AI半導体と聞くと、「AIを動かすための半導体」という一つのイメージを持つ人も多いかもしれない。
しかし実際には、AI半導体には大きく分けてクラウドAI向けとエッジAI向けという二つの方向性がある。そして、この二つは単に性能の違いではなく、設計思想そのものが異なっている。
では、なぜ同じAIを動かすのに、わざわざ別々の半導体が必要になるのだろうか。
クラウドAI向け半導体は「最高性能」を目指す
クラウドAI向け半導体は、データセンターで使われることを前提としている。
生成AIや大規模言語モデルのような巨大なAIを高速に学習・推論することが使命だ。
そのため、
- 演算性能を極限まで高める
- 大容量・高速なメモリを搭載する
- 消費電力やサイズよりも性能を優先する
という設計になる。
数百Wから1kW近い電力を消費することもあるが、データセンターには十分な電源や大型の冷却設備があるため、それほど大きな問題にはならない。
つまり、クラウドAI向け半導体は「とにかく最高性能を実現すること」が最優先なのである。
エッジAI向け半導体は「限られた環境」で動かなければならない
一方で、エッジAI向け半導体はスマートフォンや自動車、ロボット、監視カメラなどに組み込まれる。
これらの機器には共通する制約がある。
- バッテリーで動く
- 発熱を抑える必要がある
- 小型でなければならない
- ネットワークがなくてもAIを動かしたい
つまり、クラウドのように無制限の電力や冷却設備を前提にすることはできない。
そのためエッジAI向け半導体は、「できるだけ少ない電力で必要なAI処理を行うこと」を目標に設計される。
同じAIでも、用途によって求められるものは全く違う
さらに興味深いのは、エッジAI向け半導体の中でも用途によって設計が大きく変わることだ。
スマートフォン
スマートフォンでは、
- バッテリーを長持ちさせること
- 発熱を抑えること
- カメラや音声認識など複数のAIを同時に動かすこと
が重要になる。
そのため、省電力性能を徹底的に追求したAI専用回路(NPU)が組み込まれている。
自動運転車
自動車では事情がまったく異なる。
重要なのは、
- 数ミリ秒以内に判断するリアルタイム性
- 高温環境でも安定して動作すること
- 故障しても誤動作しない安全性
である。
万が一AIが停止すれば事故につながる可能性もあるため、安全性や信頼性を重視した設計が求められる。
監視カメラ
監視カメラでは、一日中AIが映像を解析し続ける。
人物や車両を検出する処理はそれほど巨大なAIではないが、
- 24時間連続稼働
- 低消費電力
- ネットワークがなくても認識できること
が重要になる。
ドローン
ドローンではさらに厳しい条件になる。
機体が重くなるほど飛行時間は短くなるため、
- 小型・軽量
- 超低消費電力
- 障害物をリアルタイムで検知
といった性能が求められる。
産業用ロボット
工場で使われるロボットでは、
- 24時間365日稼働できる耐久性
- 高速な制御
- 振動や高温環境への耐性
が重視される。
家庭用電子機器とは異なり、長期間安定して動き続けることが重要になる。
クラウド向け半導体をそのまま使えばよいわけではない
では、クラウドAI向け半導体をそのままエッジ機器に載せればよいのだろうか。
実際には、それは非常に難しい。
クラウド向け半導体は、
- 消費電力が大きい
- 発熱が大きい
- サイズが大きい
- コストが高い
という特徴を持つ。
一方、エッジ機器では省電力、小型化、低コストが重視されるため、そのまま流用すると多くの場合は実用的ではない。
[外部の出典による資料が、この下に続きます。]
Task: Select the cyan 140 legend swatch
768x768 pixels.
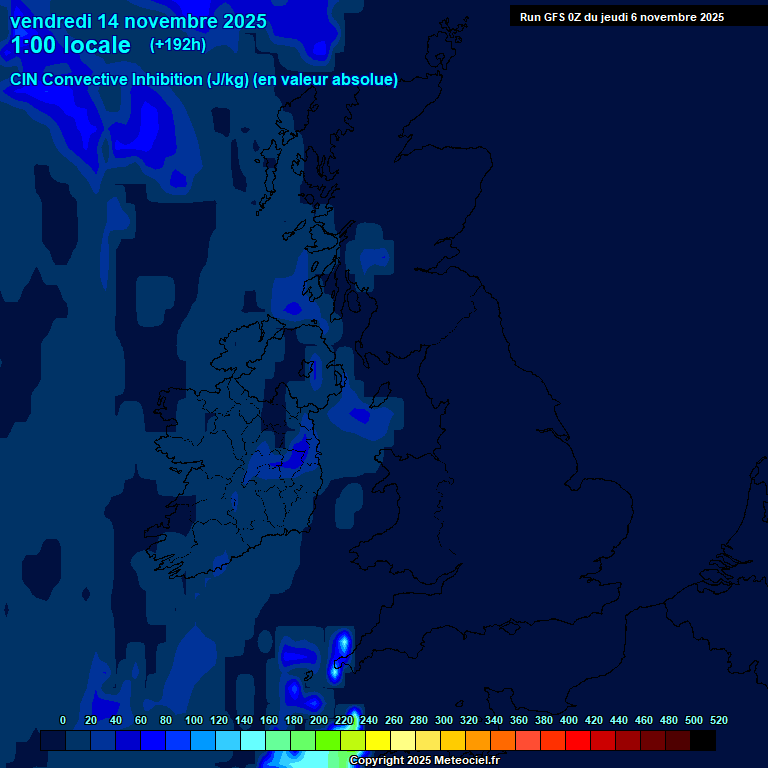Action: tap(253, 741)
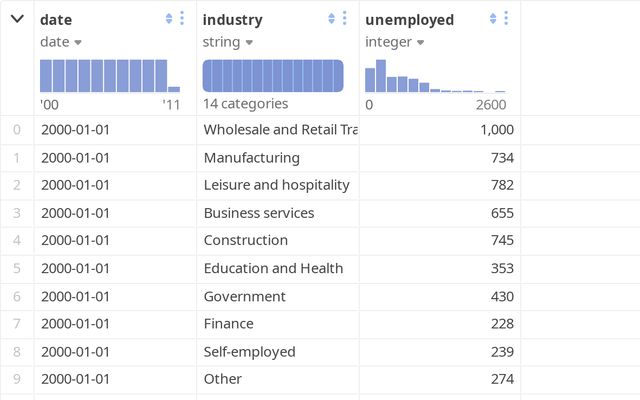Click the industry categories bar chart
The image size is (640, 400).
point(273,76)
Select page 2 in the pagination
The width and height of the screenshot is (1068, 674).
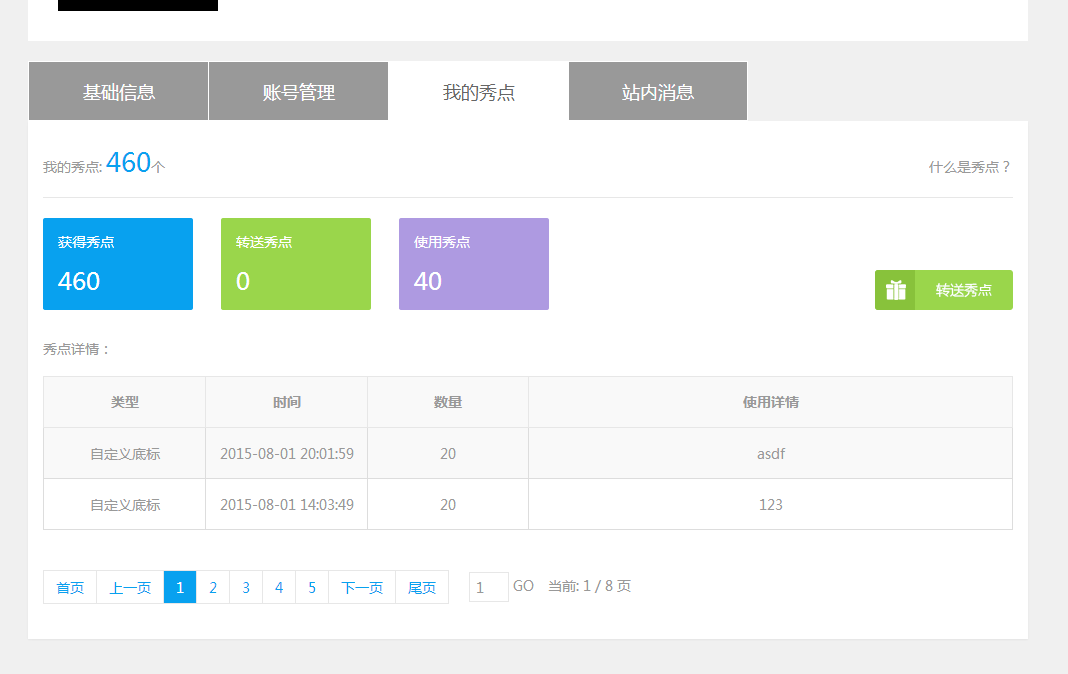(212, 587)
逆に、エッジAI向け半導体をクラウドで使っても、性能が不足してしまう。
つまり、AI半導体は単に性能の高低ではなく、「どこでAIを動かすか」によって最適な設計が変わるのである。
AI半導体は用途ごとに進化していく
AIが社会のあらゆる場所へ広がるほど、一種類の万能なAI半導体だけでは対応できなくなる。
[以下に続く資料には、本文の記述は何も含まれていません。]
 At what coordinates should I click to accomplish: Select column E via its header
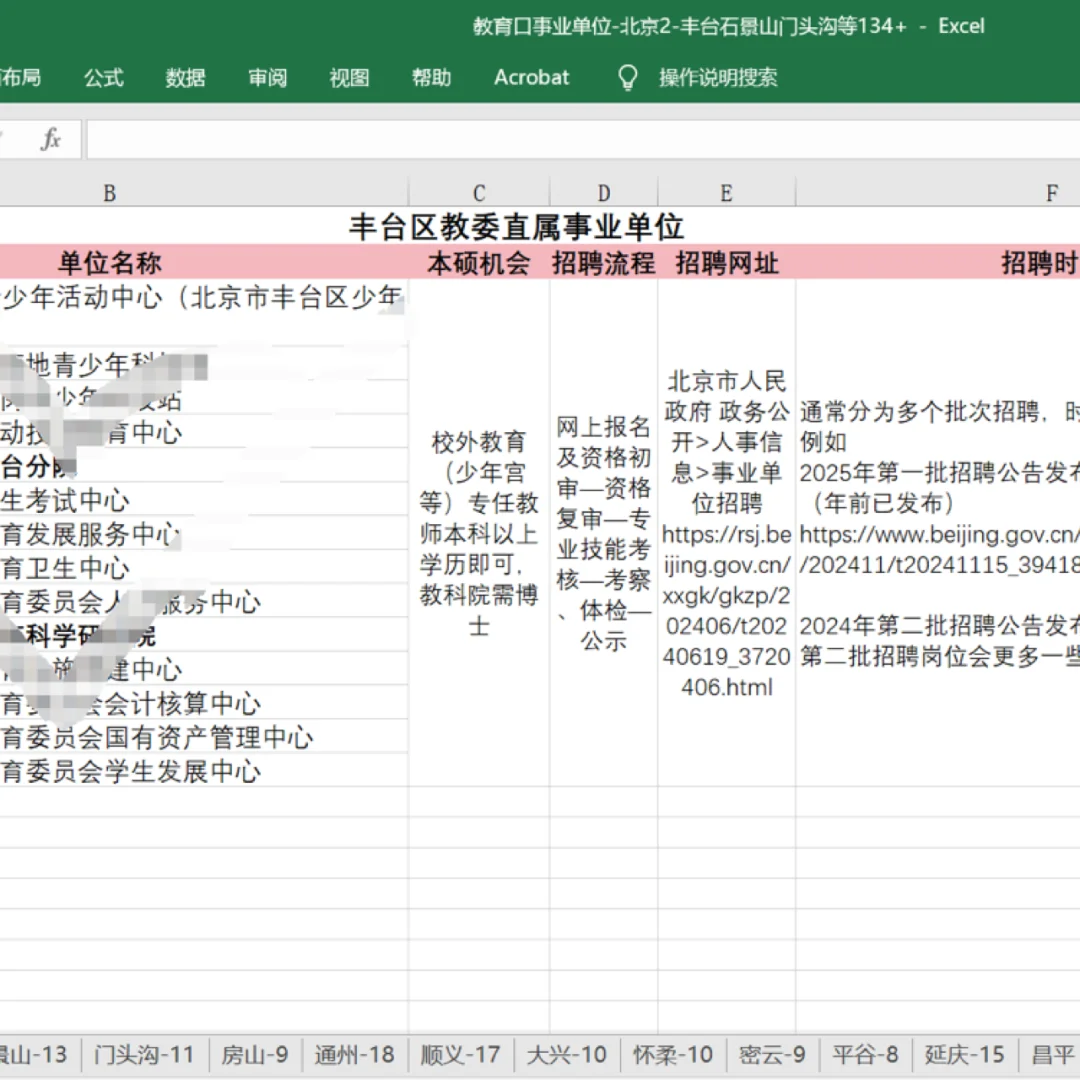point(726,192)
スマートフォンにはスマートフォン向け、自動車には自動車向け、ロボットにはロボット向けというように、それぞれの用途に最適化された設計が必要になるからだ。
今後のAI半導体市場は、「より高性能な半導体を作る競争」だけではなく、「それぞれの用途にどれだけ最適化できるか」という競争も重要になっていくだろう。
AIの普及が進む未来では、半導体そのものもまた、一つの形ではなく、多様な用途に合わせて進化していくことになるのである。